Nyonya Atri terkejut sekaligus kagum, “Semua ada di sini?” tanyanya penasaran. 

Pirat tersenyum mengangguk, “Ada beberapa, Bu … mboten sedoyo.”

“Ibu jadi bingung,” cengirnya, “kamu pilihkan saja, Nak.”

“Ibu endak ada alergi?”

“Aman.” Nyonya Atri tersenyum.

Pirat mengangguk, lalu izin undur diri untuk segera menyiapkan makanan. Sebelum ke dapur, gadis itu meminta Dewi untuk menemani Nyonya Atri.
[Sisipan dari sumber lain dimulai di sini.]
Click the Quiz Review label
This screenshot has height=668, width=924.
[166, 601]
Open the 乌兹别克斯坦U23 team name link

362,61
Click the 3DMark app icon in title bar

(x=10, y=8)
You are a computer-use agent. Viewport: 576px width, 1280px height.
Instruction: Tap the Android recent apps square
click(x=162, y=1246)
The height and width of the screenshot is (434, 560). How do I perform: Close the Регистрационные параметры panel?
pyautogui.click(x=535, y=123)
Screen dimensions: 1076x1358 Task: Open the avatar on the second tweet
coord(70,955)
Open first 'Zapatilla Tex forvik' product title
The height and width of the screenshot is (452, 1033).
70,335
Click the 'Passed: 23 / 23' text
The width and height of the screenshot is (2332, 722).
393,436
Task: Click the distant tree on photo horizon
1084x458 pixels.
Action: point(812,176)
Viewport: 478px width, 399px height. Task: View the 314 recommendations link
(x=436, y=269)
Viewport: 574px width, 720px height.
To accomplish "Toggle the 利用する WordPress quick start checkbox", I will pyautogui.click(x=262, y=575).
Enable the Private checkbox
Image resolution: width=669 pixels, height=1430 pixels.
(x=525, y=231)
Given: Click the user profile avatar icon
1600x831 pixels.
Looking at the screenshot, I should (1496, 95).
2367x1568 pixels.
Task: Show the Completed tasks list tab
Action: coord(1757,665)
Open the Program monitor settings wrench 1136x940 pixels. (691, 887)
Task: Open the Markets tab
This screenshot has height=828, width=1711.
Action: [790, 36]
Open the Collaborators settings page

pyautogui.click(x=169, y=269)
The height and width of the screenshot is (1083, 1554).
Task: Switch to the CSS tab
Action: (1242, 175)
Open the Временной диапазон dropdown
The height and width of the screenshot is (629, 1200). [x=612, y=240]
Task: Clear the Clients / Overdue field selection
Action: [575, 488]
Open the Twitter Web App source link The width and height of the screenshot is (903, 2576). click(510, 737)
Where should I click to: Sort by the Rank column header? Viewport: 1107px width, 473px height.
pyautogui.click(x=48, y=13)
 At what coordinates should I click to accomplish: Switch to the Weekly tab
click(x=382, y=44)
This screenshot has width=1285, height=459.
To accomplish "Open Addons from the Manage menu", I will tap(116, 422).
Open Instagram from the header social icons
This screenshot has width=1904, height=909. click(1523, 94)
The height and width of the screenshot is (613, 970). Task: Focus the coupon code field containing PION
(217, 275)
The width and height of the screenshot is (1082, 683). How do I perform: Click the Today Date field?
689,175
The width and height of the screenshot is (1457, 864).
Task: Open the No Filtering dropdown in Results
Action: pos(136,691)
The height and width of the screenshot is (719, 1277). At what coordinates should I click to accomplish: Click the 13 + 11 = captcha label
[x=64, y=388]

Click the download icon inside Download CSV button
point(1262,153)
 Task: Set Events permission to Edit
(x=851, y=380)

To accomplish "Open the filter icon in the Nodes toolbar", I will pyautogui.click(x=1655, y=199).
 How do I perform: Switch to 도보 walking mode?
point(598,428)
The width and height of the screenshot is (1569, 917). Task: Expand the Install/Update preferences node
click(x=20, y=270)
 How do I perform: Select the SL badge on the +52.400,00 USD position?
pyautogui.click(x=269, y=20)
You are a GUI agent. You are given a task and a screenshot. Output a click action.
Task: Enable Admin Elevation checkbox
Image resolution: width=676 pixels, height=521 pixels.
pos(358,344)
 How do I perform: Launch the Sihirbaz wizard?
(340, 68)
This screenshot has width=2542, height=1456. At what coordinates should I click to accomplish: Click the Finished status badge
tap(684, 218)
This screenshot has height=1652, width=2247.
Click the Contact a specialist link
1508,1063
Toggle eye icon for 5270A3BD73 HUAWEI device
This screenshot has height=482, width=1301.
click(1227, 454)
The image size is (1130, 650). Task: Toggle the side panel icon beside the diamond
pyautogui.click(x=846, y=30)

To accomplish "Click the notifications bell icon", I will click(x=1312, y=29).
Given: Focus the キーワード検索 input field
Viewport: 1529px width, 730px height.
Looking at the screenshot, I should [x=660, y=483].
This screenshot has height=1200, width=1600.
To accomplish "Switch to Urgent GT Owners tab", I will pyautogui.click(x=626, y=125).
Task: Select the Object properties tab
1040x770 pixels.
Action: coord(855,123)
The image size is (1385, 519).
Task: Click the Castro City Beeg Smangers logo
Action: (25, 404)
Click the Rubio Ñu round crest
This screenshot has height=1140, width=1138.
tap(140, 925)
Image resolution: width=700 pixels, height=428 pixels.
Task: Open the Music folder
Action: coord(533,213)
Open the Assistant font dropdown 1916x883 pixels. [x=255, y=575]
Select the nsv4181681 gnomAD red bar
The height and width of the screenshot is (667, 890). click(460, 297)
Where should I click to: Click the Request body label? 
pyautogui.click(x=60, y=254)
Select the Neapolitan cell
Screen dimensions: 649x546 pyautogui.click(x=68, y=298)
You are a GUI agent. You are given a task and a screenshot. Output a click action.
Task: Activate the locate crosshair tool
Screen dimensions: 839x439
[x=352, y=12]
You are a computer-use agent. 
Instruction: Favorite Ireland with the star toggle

“Permisi, Bu. Saya Dewi, tadi Mbak Pirat minta saya temani Njenengan, takut Njenengan bosan,” ucapnya begitu ramah. Nyonya Atri tersenyum senang, perhatian dan pengertian sekali calon menantunya, Syaron memang tidak salah pilih pendamping hidup, batinnya senang.

“Silakan duduk,” Nyonya Atri mempersilakan.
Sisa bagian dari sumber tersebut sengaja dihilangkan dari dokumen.